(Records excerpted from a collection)
+ + + +

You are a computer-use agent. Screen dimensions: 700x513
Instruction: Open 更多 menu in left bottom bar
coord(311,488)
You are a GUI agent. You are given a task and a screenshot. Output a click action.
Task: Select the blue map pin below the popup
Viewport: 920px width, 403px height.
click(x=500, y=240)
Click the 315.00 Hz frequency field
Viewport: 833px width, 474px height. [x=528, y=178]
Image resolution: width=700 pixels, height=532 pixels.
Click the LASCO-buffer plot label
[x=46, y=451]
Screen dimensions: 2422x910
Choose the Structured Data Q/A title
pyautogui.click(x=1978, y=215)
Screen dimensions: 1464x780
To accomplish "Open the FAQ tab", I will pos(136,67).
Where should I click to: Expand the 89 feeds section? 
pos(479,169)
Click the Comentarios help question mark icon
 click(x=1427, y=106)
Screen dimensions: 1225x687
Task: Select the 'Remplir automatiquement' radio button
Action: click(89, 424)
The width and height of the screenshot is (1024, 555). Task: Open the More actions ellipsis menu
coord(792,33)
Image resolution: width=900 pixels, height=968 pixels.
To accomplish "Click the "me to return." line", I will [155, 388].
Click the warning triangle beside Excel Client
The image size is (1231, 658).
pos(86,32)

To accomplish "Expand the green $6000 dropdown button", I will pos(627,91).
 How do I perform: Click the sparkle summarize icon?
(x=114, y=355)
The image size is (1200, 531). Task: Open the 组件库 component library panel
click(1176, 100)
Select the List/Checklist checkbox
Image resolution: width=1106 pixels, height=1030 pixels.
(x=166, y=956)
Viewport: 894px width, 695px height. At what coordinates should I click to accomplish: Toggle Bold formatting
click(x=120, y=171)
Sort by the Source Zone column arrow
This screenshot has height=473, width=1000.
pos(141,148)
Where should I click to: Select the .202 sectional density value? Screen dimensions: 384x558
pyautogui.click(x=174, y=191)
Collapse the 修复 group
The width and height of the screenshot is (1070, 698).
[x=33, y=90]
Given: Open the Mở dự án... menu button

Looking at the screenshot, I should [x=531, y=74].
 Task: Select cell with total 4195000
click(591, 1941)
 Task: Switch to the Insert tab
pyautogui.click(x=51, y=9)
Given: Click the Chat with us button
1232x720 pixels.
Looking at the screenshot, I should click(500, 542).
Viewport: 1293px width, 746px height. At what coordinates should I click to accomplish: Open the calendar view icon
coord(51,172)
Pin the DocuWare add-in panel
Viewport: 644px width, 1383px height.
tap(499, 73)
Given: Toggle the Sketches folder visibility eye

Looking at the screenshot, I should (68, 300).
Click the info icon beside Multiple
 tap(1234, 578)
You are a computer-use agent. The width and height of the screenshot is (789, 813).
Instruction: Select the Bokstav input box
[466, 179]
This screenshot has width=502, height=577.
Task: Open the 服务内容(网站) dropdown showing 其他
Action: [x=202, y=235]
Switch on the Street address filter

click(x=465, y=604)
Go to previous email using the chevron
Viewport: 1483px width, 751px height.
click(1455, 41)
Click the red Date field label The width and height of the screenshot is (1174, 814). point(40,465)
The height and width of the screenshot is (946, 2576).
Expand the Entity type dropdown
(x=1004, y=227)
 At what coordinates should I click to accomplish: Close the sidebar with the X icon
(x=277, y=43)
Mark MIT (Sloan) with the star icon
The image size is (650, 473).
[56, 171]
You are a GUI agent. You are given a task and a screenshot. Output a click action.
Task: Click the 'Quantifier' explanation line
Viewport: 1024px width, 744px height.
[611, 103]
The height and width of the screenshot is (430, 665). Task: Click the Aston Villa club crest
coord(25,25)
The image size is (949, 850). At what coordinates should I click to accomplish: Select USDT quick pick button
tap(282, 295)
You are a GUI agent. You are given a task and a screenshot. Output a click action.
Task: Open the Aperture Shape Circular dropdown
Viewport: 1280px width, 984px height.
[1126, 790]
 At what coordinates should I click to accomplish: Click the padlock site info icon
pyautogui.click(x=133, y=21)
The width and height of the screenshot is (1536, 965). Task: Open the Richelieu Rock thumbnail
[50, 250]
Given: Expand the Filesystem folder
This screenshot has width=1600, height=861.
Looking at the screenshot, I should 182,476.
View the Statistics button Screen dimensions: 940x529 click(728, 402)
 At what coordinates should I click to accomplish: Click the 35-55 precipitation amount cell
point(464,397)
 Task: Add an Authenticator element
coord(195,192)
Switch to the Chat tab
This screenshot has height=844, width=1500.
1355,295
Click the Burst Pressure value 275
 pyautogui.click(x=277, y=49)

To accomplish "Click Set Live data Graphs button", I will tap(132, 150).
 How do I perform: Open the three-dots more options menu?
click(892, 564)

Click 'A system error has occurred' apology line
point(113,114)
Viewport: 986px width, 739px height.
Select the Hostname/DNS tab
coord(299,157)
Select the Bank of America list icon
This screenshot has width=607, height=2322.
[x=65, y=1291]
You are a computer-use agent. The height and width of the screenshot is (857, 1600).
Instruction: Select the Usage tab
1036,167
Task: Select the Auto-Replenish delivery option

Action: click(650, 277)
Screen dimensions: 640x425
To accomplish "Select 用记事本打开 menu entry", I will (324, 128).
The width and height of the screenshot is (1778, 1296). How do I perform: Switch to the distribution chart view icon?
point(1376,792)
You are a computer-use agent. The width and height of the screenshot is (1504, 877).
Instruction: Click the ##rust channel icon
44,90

+ + + +

Copy, exactly and with nothing added, the lines from the one containing "is (1504, 877)." through the end of the records.

• Response for this exercise:
You are a computer-use agent. The width and height of the screenshot is (1504, 877).
Instruction: Click the ##rust channel icon
44,90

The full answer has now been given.